Overwhelmed by the increasing demand for RT-PCR tests during the ongoing pandemic, private pathlabs are devising new ways to cater to the requirements of desperate customers who are eager to have their test results without much delay.

Drive-through centres

Last week, Apollo Diagnostics, part of Apollo Health & Lifestyle Pvt Ltd, opened their drive-through sample collection centres in Hyderabad and Pune. The Gurugram-headquartered SRL Diagnostics has been running one such drive-through collection centre in Chandigarh since July last year, and it opened another one in Gurugram Sector 29 recently.

“We are also in talks with local administration authorities in major cities such as Delhi, Mumbai, Hyderabad, Bengaluru and Chennai to plan such drive-throughs. They immensely help to cater to more needy customers. Those who need a test do not have to leave the safe and sanitised confines of their vehicle for giving the sample,” said K Anand, CEO of SRL Diagnostics. This, he said, would reduce the pressures on home collection. “A person doing home collection can at best do only 70 to 80 sample collections a day,” he added.

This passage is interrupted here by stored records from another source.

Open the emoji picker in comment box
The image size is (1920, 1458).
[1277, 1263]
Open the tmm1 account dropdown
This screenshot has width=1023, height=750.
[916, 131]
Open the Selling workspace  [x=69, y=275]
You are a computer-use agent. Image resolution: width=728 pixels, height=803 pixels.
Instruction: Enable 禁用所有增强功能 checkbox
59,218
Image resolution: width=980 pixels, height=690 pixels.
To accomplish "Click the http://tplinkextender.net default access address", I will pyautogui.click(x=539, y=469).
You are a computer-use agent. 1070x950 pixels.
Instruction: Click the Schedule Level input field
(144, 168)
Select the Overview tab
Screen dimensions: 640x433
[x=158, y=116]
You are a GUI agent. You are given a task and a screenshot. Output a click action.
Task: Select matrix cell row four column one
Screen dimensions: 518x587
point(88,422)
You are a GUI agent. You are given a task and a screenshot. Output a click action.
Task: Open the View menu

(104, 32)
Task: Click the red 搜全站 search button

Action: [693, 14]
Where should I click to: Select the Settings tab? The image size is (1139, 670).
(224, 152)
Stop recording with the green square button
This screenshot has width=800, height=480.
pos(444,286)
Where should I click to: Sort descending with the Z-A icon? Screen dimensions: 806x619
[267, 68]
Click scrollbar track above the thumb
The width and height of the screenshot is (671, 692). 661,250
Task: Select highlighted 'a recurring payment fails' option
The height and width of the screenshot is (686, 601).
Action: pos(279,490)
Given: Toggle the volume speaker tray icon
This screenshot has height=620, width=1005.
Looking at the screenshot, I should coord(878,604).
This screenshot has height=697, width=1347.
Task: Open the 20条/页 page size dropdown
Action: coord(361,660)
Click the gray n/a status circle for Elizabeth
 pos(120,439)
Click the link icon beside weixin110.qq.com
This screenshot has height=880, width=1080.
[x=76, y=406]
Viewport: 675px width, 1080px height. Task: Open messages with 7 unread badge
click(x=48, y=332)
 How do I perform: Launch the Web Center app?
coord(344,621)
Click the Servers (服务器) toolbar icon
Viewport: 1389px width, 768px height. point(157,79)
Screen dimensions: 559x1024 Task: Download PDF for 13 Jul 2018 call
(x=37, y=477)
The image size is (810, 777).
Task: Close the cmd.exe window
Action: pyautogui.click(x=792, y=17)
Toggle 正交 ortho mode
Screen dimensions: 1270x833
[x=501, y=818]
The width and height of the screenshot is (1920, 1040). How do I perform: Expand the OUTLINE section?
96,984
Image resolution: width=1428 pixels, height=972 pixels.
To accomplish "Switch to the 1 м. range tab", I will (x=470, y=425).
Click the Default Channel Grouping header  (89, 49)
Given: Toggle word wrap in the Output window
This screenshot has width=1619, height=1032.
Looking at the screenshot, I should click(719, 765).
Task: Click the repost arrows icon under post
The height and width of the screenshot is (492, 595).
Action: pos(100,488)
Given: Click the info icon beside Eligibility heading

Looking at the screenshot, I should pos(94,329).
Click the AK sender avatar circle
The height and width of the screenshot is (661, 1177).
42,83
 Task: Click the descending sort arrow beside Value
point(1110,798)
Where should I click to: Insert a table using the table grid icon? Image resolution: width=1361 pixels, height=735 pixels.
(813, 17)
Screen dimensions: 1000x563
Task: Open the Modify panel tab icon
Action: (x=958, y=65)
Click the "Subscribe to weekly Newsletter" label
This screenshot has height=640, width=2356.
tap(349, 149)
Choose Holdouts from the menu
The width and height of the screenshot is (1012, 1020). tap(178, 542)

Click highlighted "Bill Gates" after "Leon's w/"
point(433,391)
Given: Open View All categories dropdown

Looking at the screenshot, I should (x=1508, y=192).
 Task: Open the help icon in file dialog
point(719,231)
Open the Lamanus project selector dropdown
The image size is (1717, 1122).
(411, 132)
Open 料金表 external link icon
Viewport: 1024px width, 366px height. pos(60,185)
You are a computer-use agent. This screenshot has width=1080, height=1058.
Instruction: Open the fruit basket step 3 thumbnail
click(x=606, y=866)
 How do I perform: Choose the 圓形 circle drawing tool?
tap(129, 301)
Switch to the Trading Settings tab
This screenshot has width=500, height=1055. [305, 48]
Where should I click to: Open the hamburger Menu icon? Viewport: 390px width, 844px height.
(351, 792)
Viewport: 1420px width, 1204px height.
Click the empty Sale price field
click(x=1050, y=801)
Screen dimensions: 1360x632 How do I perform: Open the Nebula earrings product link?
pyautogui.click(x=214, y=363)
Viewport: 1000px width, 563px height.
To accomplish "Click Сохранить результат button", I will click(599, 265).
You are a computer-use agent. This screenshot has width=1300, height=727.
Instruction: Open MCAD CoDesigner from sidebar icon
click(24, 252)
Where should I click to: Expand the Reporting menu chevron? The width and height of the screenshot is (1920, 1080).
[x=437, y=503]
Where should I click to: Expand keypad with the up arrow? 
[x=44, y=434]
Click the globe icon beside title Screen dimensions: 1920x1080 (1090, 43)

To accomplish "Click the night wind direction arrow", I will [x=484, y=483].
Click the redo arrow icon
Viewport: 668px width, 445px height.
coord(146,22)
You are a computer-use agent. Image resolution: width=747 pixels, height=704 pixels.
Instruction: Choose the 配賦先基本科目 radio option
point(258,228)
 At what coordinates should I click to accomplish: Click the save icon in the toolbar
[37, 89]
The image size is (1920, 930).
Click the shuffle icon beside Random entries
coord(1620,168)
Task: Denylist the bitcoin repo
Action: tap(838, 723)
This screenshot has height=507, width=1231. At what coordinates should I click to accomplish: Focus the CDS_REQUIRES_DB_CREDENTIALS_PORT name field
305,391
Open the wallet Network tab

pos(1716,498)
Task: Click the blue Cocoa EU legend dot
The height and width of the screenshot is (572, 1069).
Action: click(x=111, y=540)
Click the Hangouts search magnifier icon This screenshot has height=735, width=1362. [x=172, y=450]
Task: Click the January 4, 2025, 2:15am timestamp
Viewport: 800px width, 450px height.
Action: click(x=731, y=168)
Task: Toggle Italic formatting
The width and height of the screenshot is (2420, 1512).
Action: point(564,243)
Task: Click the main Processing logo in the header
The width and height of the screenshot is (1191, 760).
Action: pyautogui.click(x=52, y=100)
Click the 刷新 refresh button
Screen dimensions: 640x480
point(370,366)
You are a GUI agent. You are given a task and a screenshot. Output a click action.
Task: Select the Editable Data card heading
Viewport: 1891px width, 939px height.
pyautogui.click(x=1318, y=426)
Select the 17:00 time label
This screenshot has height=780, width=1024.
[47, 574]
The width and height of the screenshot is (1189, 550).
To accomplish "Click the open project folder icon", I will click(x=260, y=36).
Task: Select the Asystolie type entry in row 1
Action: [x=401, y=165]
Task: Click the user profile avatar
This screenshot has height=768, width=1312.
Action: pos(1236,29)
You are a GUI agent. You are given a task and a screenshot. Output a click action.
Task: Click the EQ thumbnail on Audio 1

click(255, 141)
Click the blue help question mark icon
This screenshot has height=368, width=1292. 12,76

SRL, which witnessed a three-fold surge in demand for RT-PCR tests since early March, also plans to open five additional facilities in cities they do not have one at present. This is in addition to adding new equipment in many of its existing 15 RT-PCR facilities. “We currently do nearly 35,000 RT-PCR tests across our centres daily,” said Anand.

Ameera Shah, Managing Director of Metropolis Healthcare Ltd, which has over 125 pathological labs across the country, said: “In 2020, if you look at the testing trends, India had its testing peak in September 2020. Compared to the peak in September, the industry has witnessed a two to three times surge in demand since March.”

Demand for RT-PCR

Dr Lal Pathlabs, another major pathlab chain in the country, said during the second Covid wave, they witnessed the demand for RT-PCR more than doubling. “In April, the demand has been more than double compared to the previous month. As we witnessed a sharp surge in the RT-PCR test from the first week of April, we amplified our services to meet the soaring demand,” said a spokesperson for the pathlab chain.

According to Anand, SRL’s RT-PCR facilities are currently running at 70 to 75 per cent capacity. With five more RT-PCR centres planned at Lucknow, Surat, Jaipur, Himachal Pradesh and Calicut, they would be able to carry out more tests.

While the Covid-19 situation continues to be grim across most States, pathlabs said they have been able to reduce the turnaround time through better planning, hiring fresh manpower, and adding new machines. Most of these labs work round the clock in three shifts. The biggest problem faced by them is the sudden shoratge in manpower, caused mainly due to the trained personnel, including phlebotomists, getting infected by the virus.

Anand said the situation has now improved when it comes to the time required for getting the RT-PCR reports. “In places such as Delhi-NCR, Mumbai and Chennai, the report is delivered in 24 hours, but workload is high in places such as Bengaluru and Kolkata where it is moving from 24 to 48 hours,” said Anand.

Shah of Metropolis agreed: “We have seen the surge in different cities at different times. Mumbai witnessed a surge from last week of March up to mid-April. Delhi NCR saw a surge from the beginning of April and now for the past two weeks Bengaluruand Chennai have witnessed a surge. Other tier-2 cities such as Rajkot, Surat, Nashik, Nagpur have also witnessed testing peaks.”

The insistence on RT-PCR negative result before inter-States travel by some States also led to an increase in demand, the SRL CEO said. The Indian Council of Medical Research’s advisory on Tuesday that inter-State travel does not require an RT-PCR negative report, coupled with doing away with repeated RT-PCR test to be done by confirmed Covid-19 would really help ease the load on the centres, Anand said.